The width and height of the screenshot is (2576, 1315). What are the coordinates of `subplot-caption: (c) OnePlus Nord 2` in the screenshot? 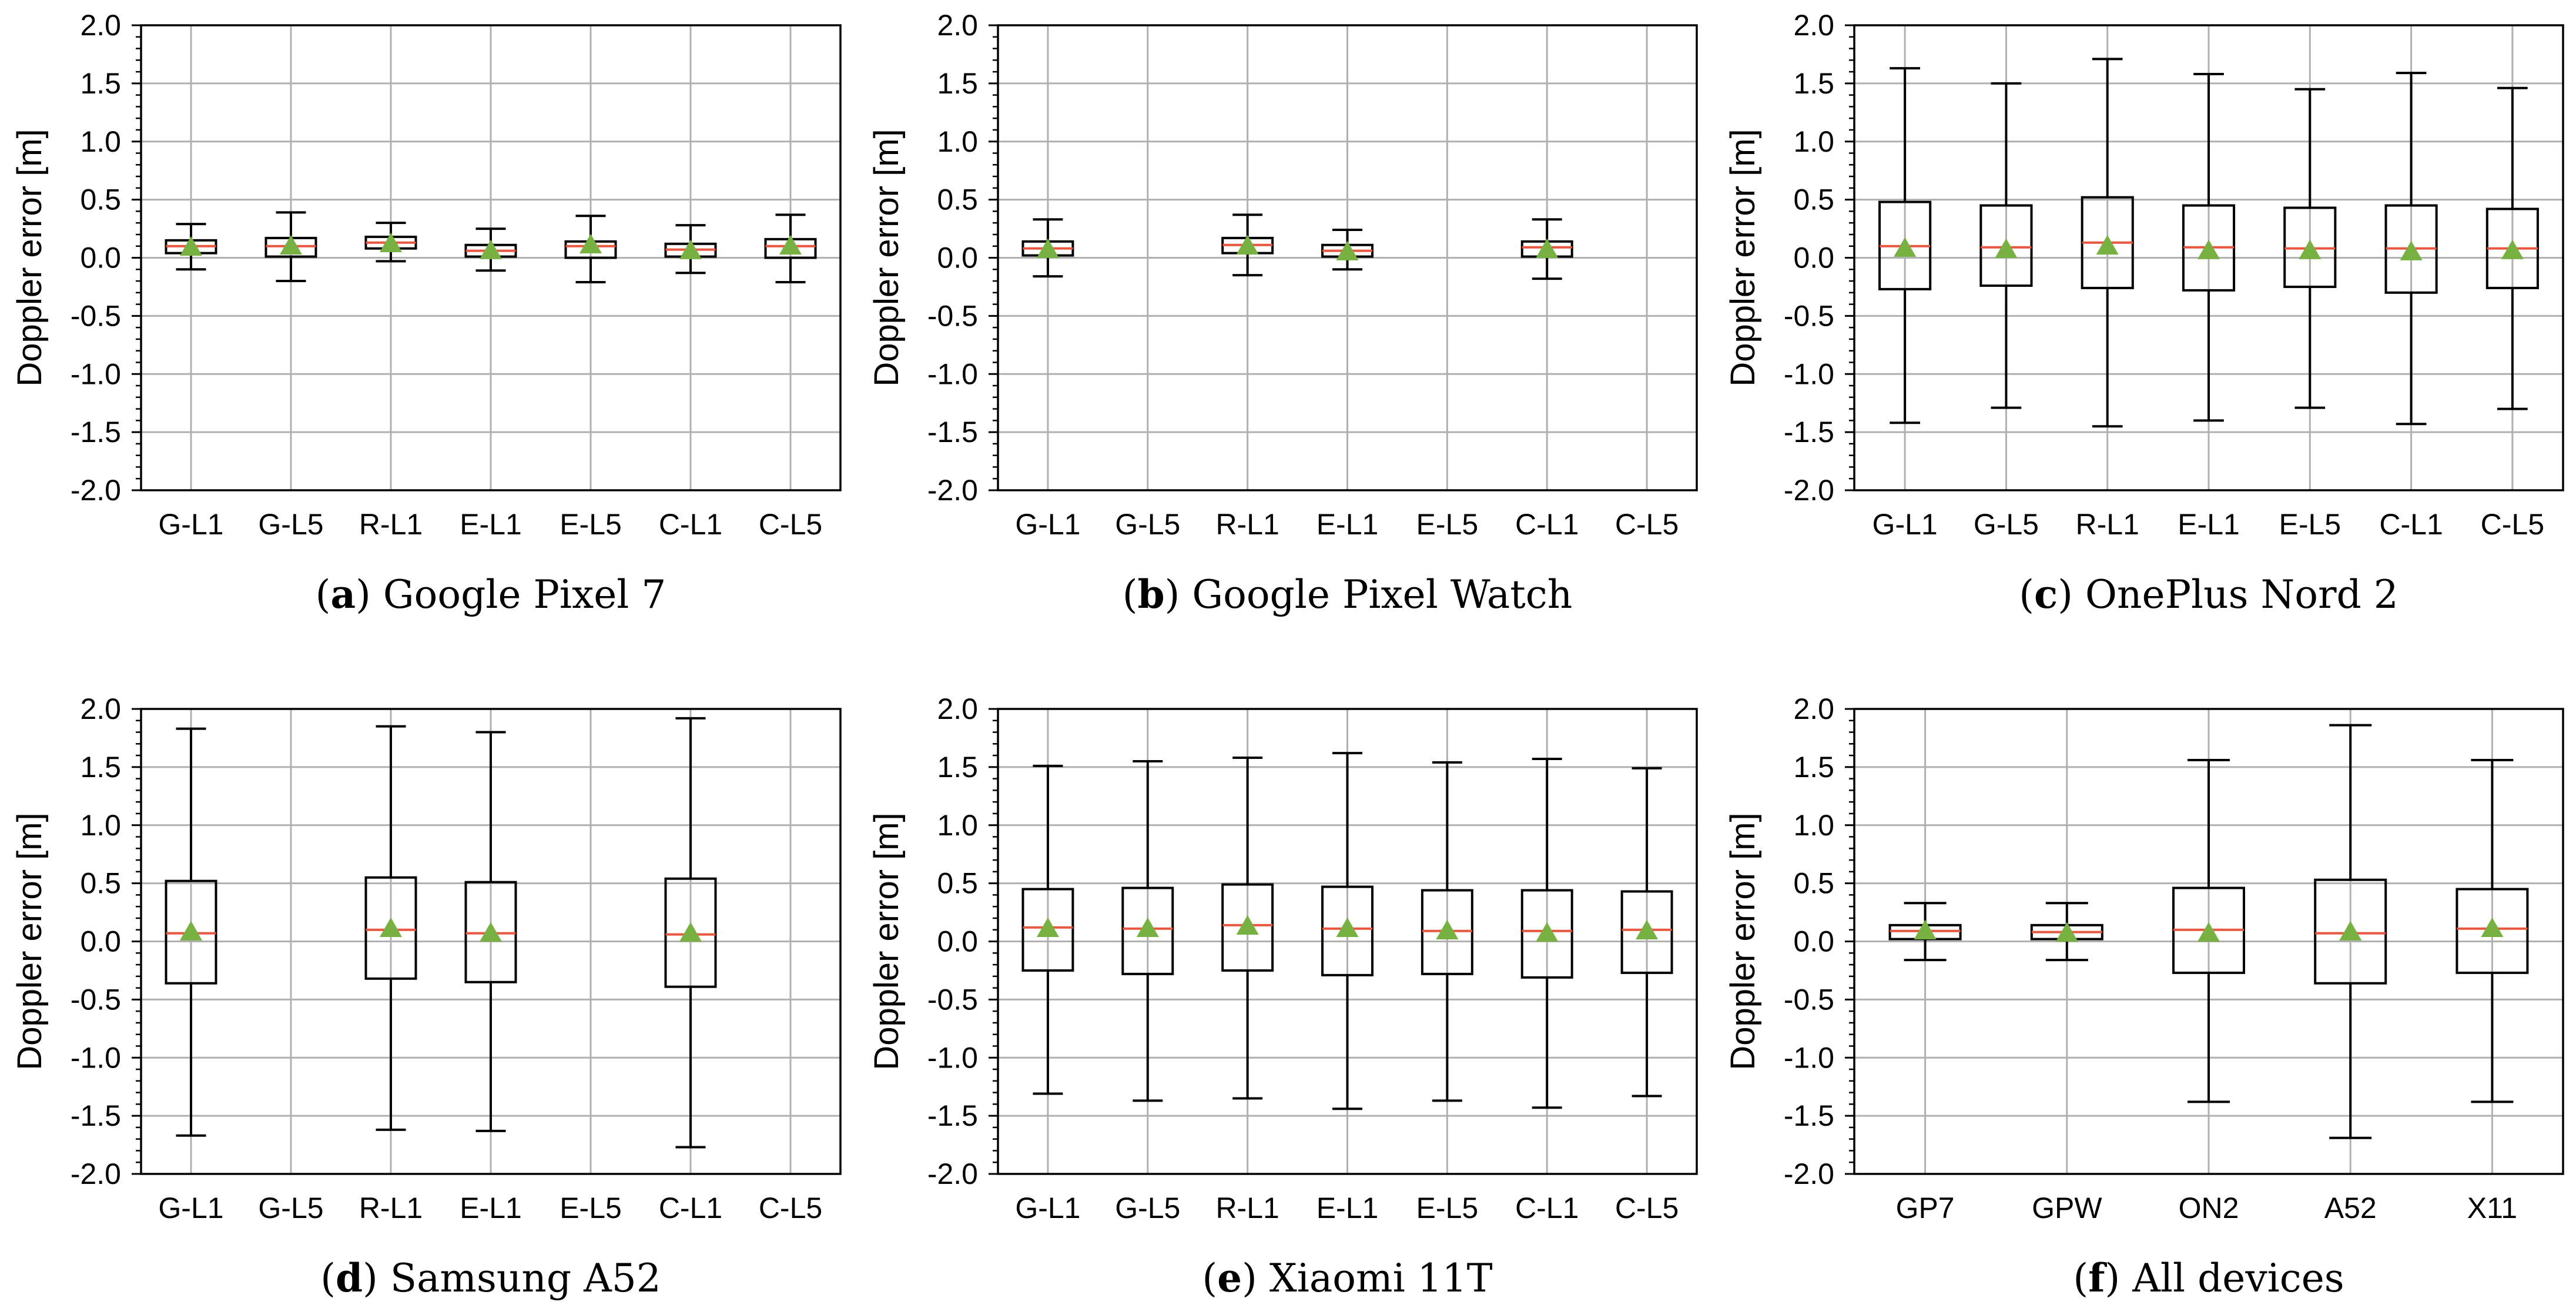 It's located at (2208, 594).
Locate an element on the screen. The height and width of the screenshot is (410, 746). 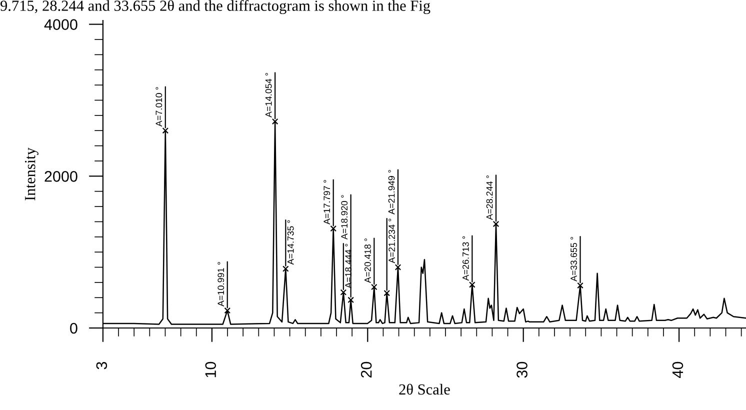
x-tick-label: 40 is located at coordinates (678, 370).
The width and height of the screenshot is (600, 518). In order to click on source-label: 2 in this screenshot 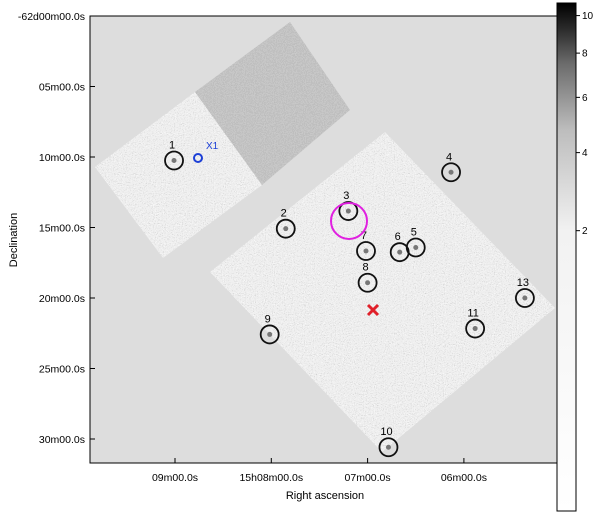, I will do `click(284, 214)`.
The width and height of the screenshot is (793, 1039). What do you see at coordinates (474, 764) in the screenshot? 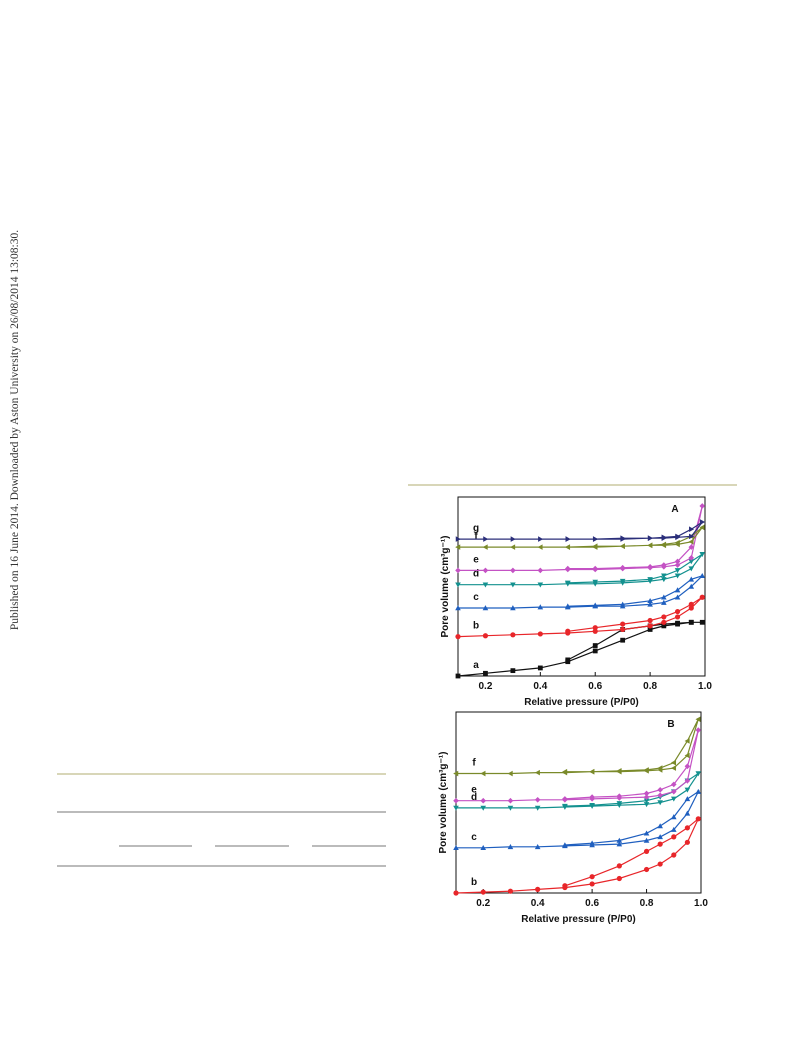
I see `series-label: f` at bounding box center [474, 764].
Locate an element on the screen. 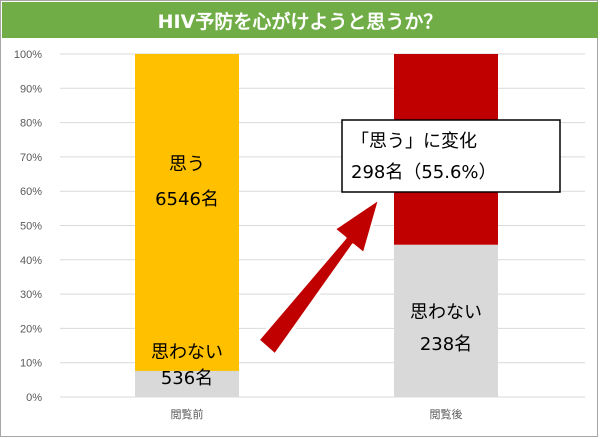 The height and width of the screenshot is (439, 600). x-category-label: 閲覧後 is located at coordinates (446, 414).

WORK INSTRUCTIONS: Copy the items word for word, starting at the line that contains "Locate an element on the screen. The" and ending at the line that contains "x-tick-label: 40 is", both lines included. Leave the pictures out of your answer.

SOLUTION FOR THIS TASK:
Locate an element on the screen. The height and width of the screenshot is (410, 746). 
x-tick-label: 40 is located at coordinates (678, 370).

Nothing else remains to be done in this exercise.